▶ _Ziel der Aufgabe_: Gib aus dem Textauszug über Liz Murray den Abschnitt wörtlich wieder, der bei „Liz Murrays Autobiographie“ beginnt und bei „man es versucht.“ endet.

▶ _Textauszug_:
Liz Murrays Erfolgsstory ist in mehrfacher Hinsicht bemerkenswert. Sie ist eine self-made woman, die sich unter Überwindung aller Schwierigkeiten an den eigenen Haaren aus dem Sumpf zieht und ihre Träume verwirklicht. Insofern verkörpert sie den amerikanischen Traum, der besagt, dass es jeder schaffen kann, wenn er nur hart genug für die Verwirklichung seiner Wünsche arbeitet.Typischerweise vergleicht sie sich mit einer Hürdenläuferin, die ihre Bahnen zieht, ohne sich aufhalten zu lassen oder das Ziel aus den Augen zu verlieren. Noch bemerkenswerter ist Liz´ unerschütterliche Liebe zu den Eltern, die ihre Kinder im Rahmen ihrer Möglichkeiten lieben, für die aber der nächste Schuss fast immer oberste Priorität besitzt. Liz hat das sehr früh verstanden, und selbst in den Zeiten der schlimmsten Verwahrlosung fühlt sie sich geliebt. Sie kennt den familiären Hintergrund ihrer Eltern, die aus desolaten Verhältnissen stammen und deshalb zu dem geworden sind, was sie sind. Liz vergibt ihnen und ist so in der Lage, ihre Geschichte ohne Verbitterung zu erzählen und ihr eigenes Leben zu leben.

Liz Murrays Autobiographie schockiert und berührt den Leser, auch wenn die Darstellung einige Längen hat und sich die Details des unsäglichen Elends wiederholen. Am Ende vermittelt das Buch Hoffnung, nicht Hoffnungslosigkeit und hat eine klare Botschaft: nie aufgeben, sondern für die Verwirklichung der eigenen Träume kämpfen. Ob etwas möglich oder unmöglich ist, zeigt sich erst, wenn man es versucht.

▶ _Gespeicherte Daten_:

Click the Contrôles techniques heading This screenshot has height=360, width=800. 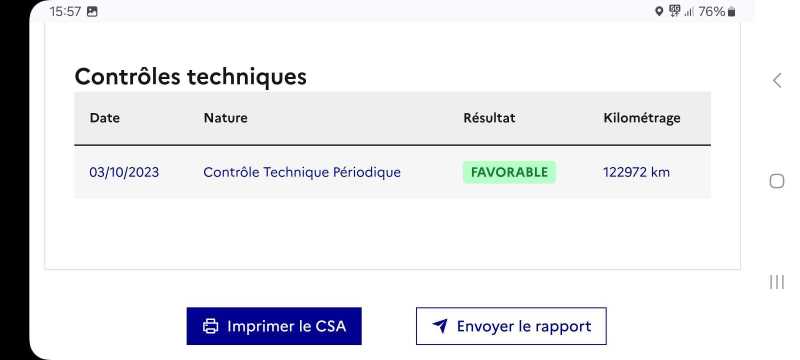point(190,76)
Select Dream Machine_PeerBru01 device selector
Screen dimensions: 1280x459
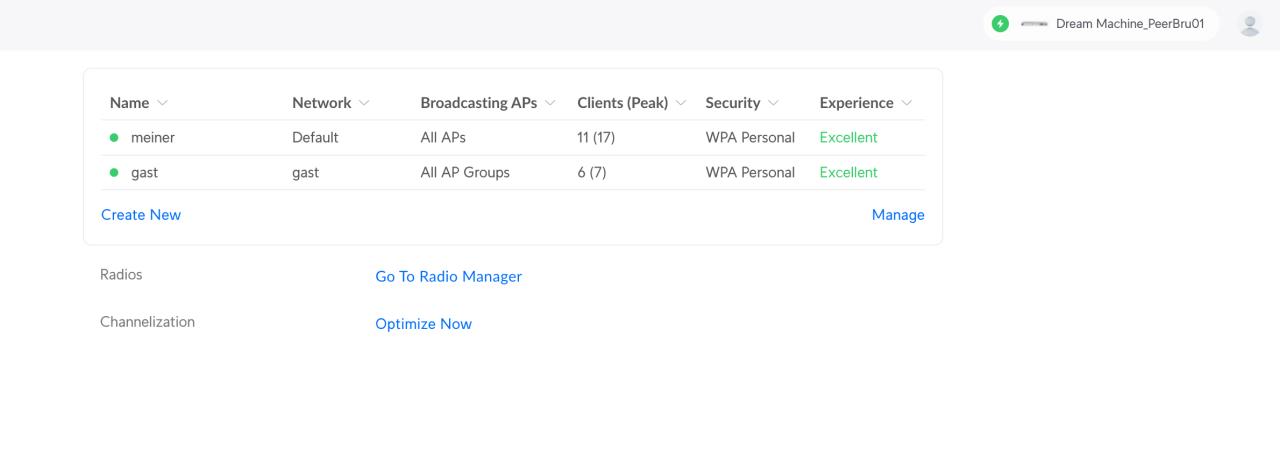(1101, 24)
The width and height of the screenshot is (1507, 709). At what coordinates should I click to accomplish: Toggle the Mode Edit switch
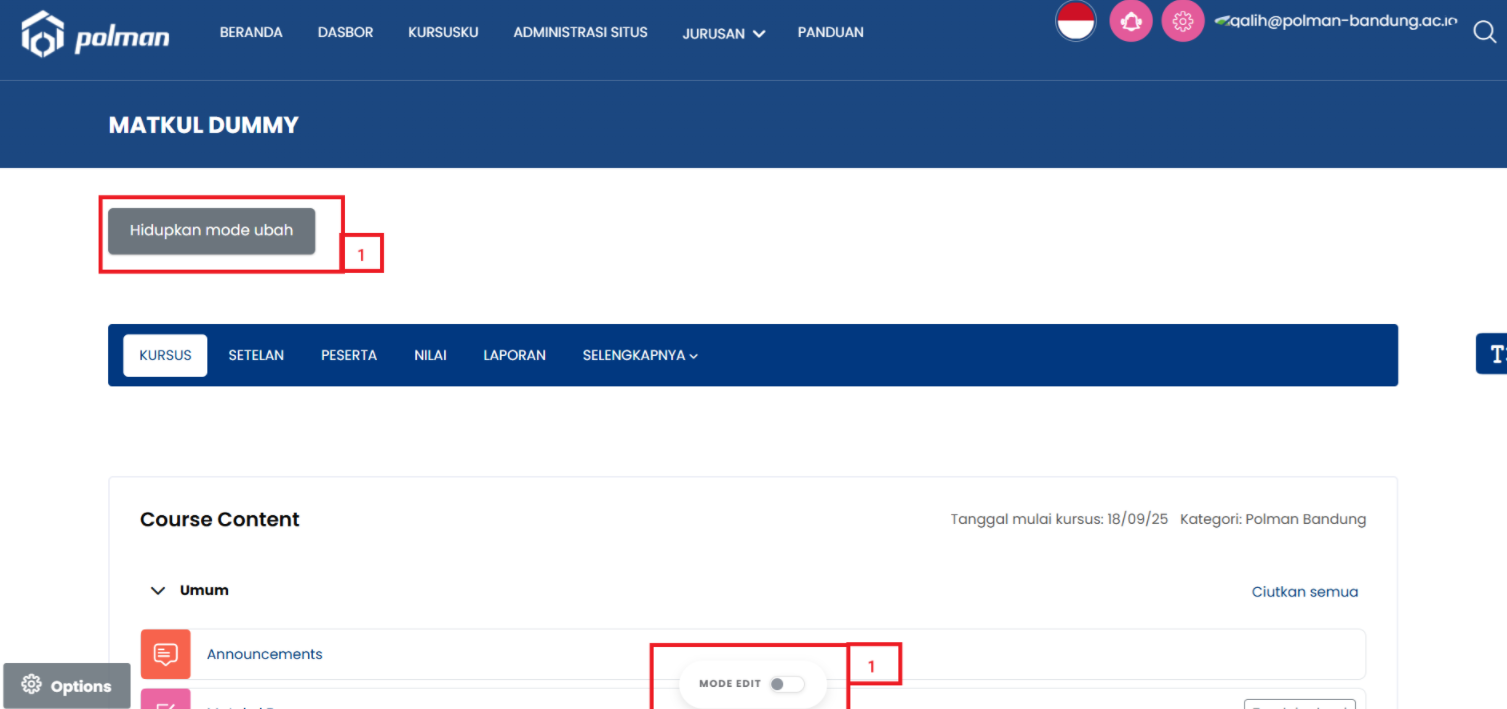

▶ _Schriftliche Antwort_:
Liz Murrays Autobiographie schockiert und berührt den Leser, auch wenn die Darstellung einige Längen hat und sich die Details des unsäglichen Elends wiederholen. Am Ende vermittelt das Buch Hoffnung, nicht Hoffnungslosigkeit und hat eine klare Botschaft: nie aufgeben, sondern für die Verwirklichung der eigenen Träume kämpfen. Ob etwas möglich oder unmöglich ist, zeigt sich erst, wenn man es versucht.